DIRECTIONS: Copy out all of the material below, substituting "symbol" for each occurrence of "icon" and keeping everything else unchanged. Leave the pictures out of your answer.

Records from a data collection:
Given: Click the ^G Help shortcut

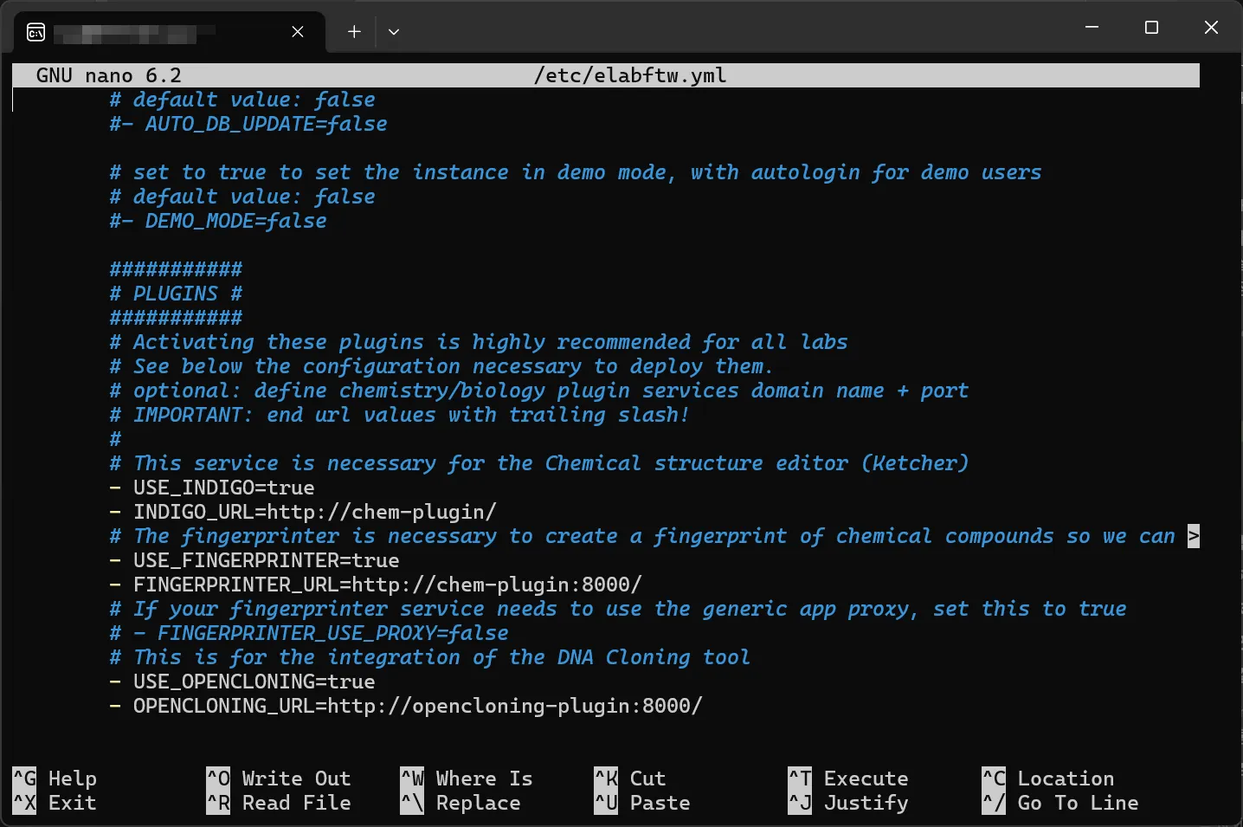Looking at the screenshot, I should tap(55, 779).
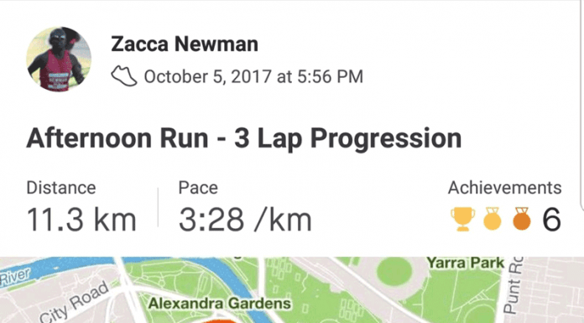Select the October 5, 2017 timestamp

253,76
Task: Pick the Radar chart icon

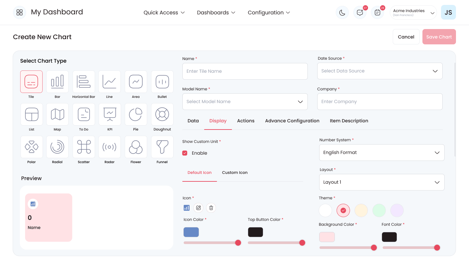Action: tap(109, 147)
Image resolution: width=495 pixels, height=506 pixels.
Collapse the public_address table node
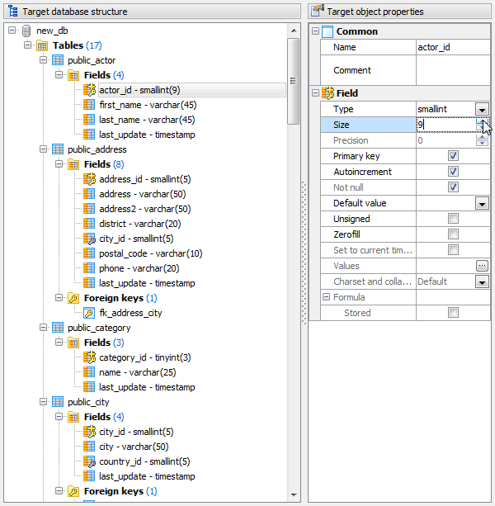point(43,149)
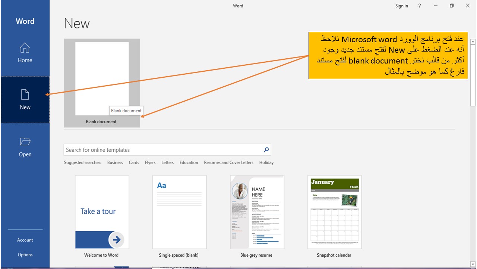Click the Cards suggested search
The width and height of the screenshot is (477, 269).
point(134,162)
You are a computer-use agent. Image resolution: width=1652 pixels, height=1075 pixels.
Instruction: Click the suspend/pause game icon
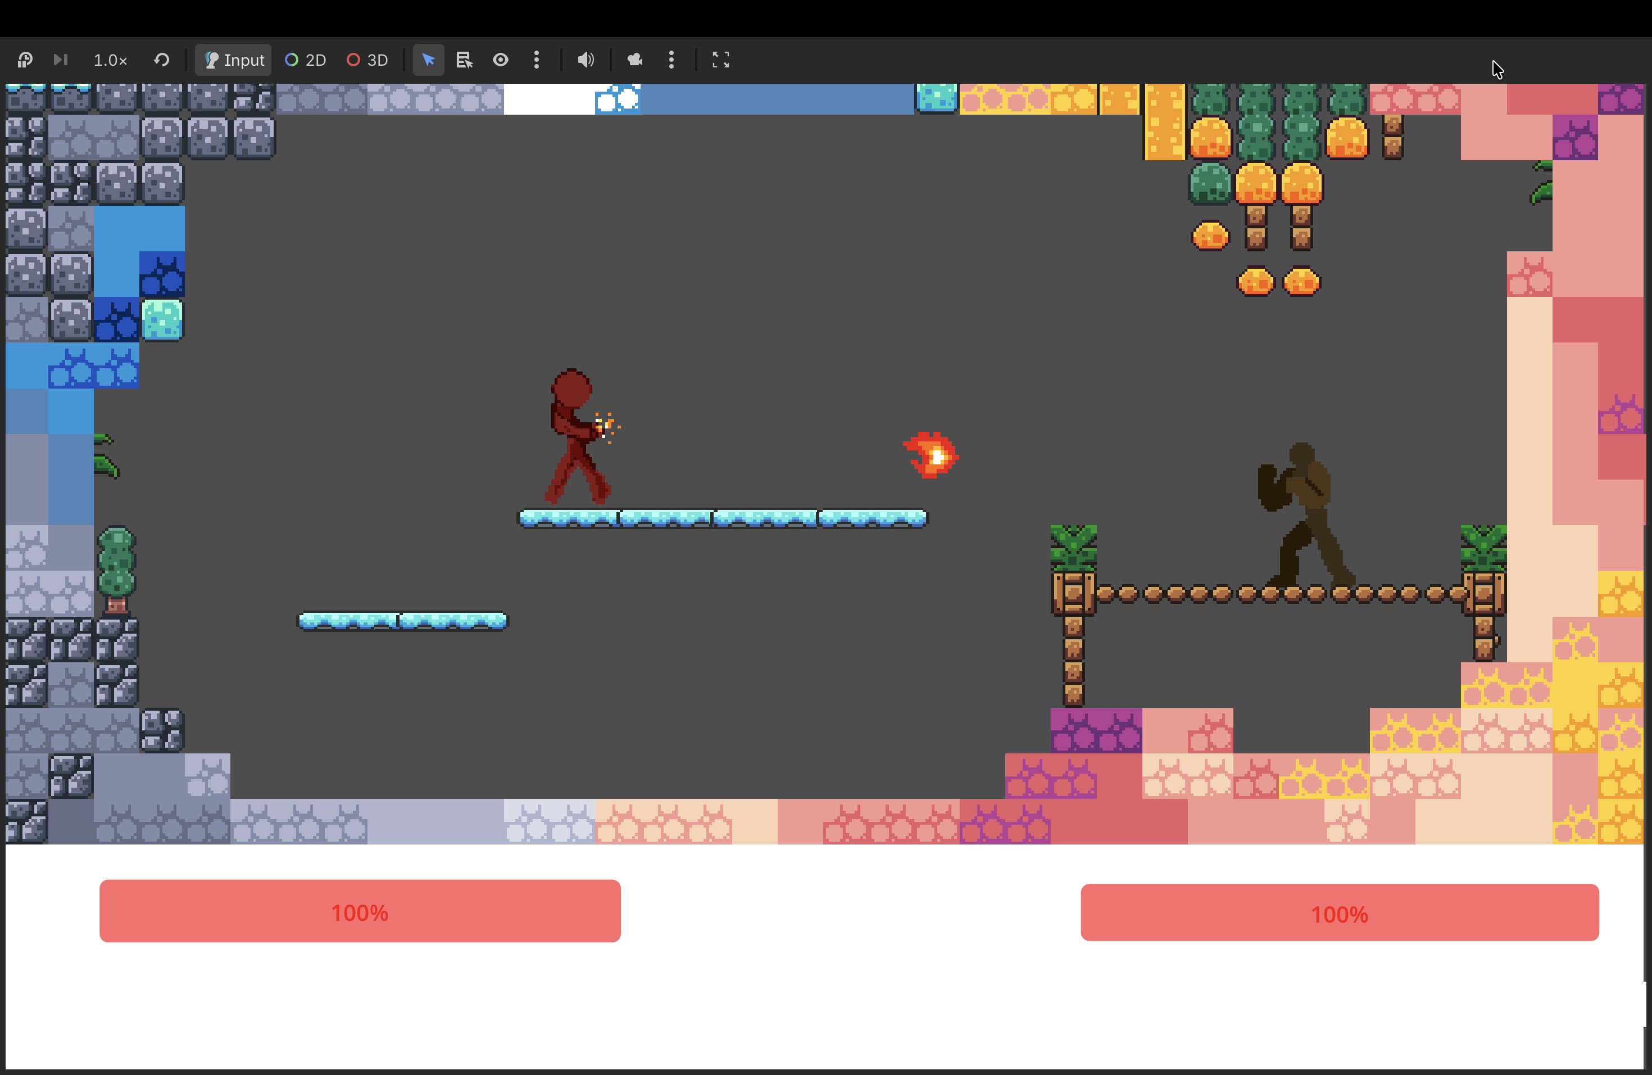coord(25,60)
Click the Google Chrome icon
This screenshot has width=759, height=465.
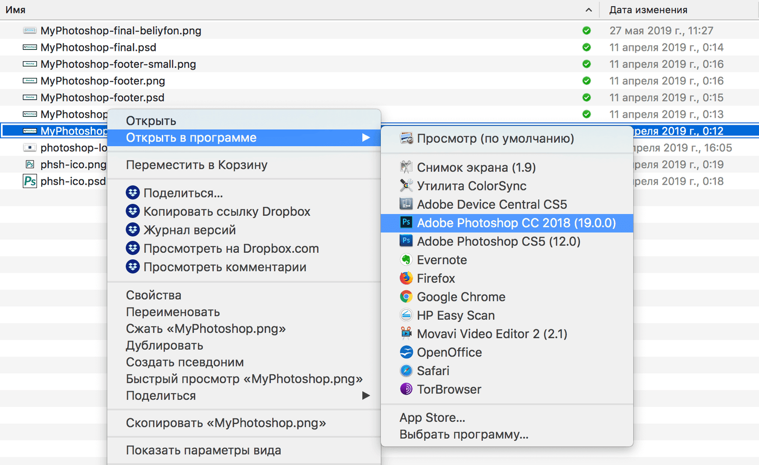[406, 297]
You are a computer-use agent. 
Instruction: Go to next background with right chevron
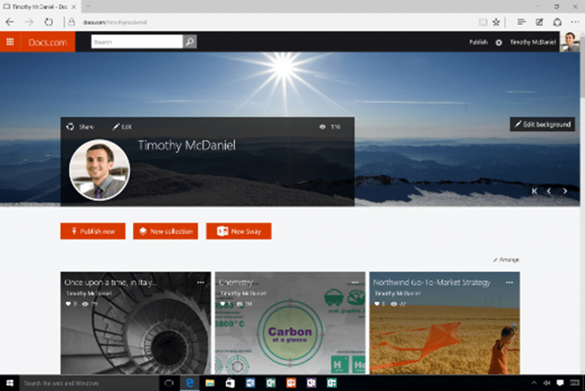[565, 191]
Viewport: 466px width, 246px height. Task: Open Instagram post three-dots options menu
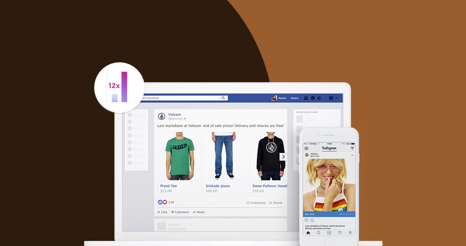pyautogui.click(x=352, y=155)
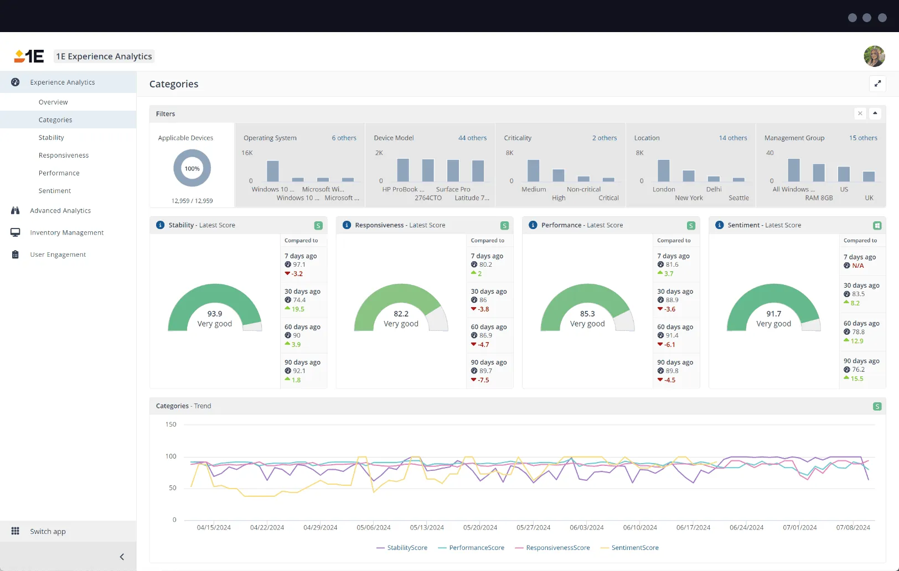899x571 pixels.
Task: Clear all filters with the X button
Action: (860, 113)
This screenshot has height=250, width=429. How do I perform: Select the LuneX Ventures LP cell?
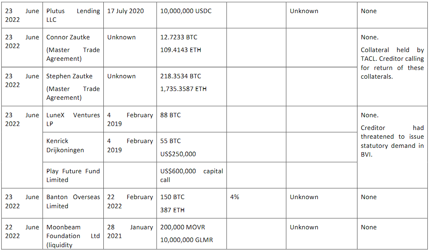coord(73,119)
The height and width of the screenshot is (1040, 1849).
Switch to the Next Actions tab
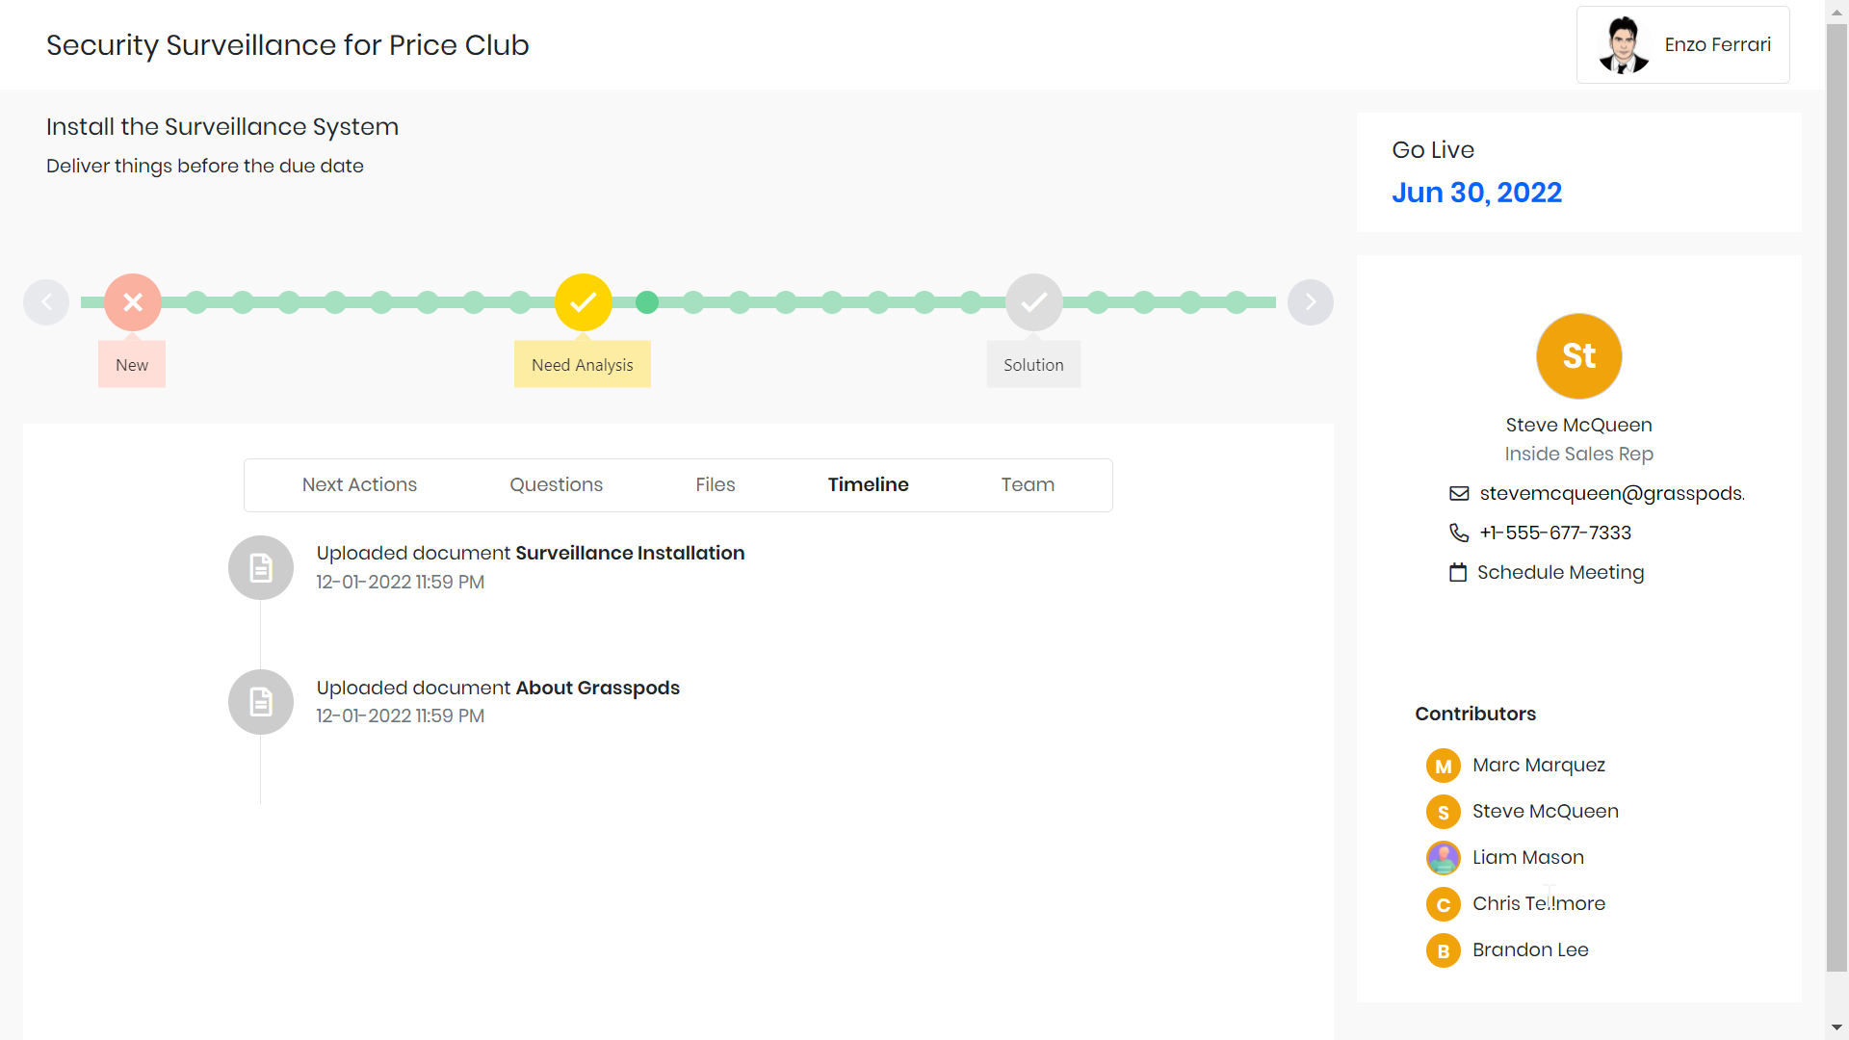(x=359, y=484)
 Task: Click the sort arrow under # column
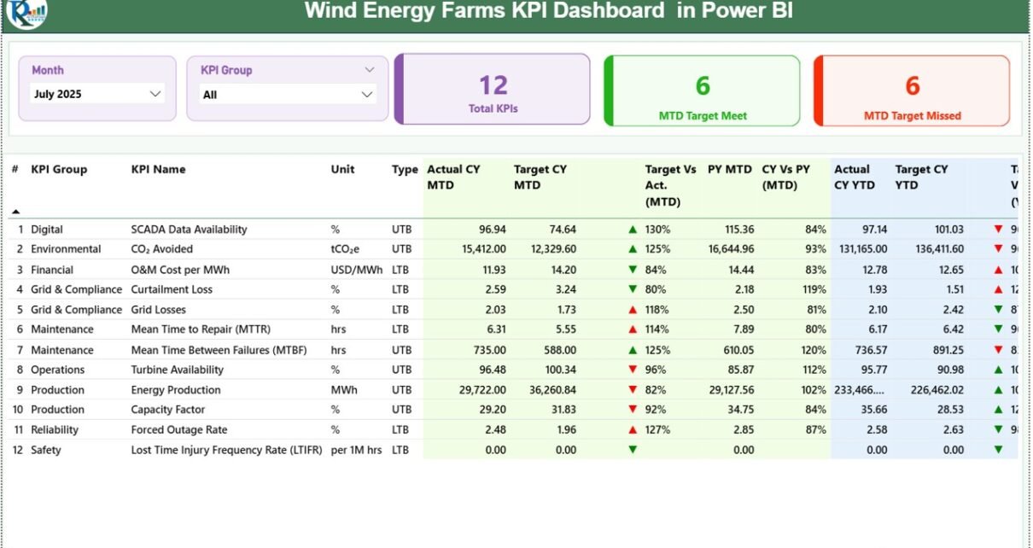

TASK RESPONSE:
Given: Click the ^G Help shortcut

Looking at the screenshot, I should tap(55, 779).
Select the October 5, 2017 timestamp

253,76
Task: Pick the Radar chart symbol

Action: tap(109, 147)
Image resolution: width=495 pixels, height=506 pixels.
Collapse the public_address table node
point(43,149)
Click the Cards suggested search
The width and height of the screenshot is (477, 269).
point(134,162)
You are a computer-use agent. Image resolution: width=1652 pixels, height=1075 pixels.
Instruction: Click the suspend/pause game symbol
coord(25,60)
Click the Google Chrome symbol
This screenshot has width=759, height=465.
[406, 297]
You are a computer-use agent. 
Instruction: Go to next background with right chevron
[565, 191]
Viewport: 466px width, 246px height. Task: Open Instagram post three-dots options menu
pyautogui.click(x=352, y=155)
899x571 pixels.
Task: Clear all filters with the X button
Action: (860, 113)
This screenshot has height=250, width=429. How do I perform: Select the LuneX Ventures LP cell?
coord(73,119)
The height and width of the screenshot is (1040, 1849).
Switch to the Next Actions tab
(x=359, y=484)
 Task: Click the sort arrow under # column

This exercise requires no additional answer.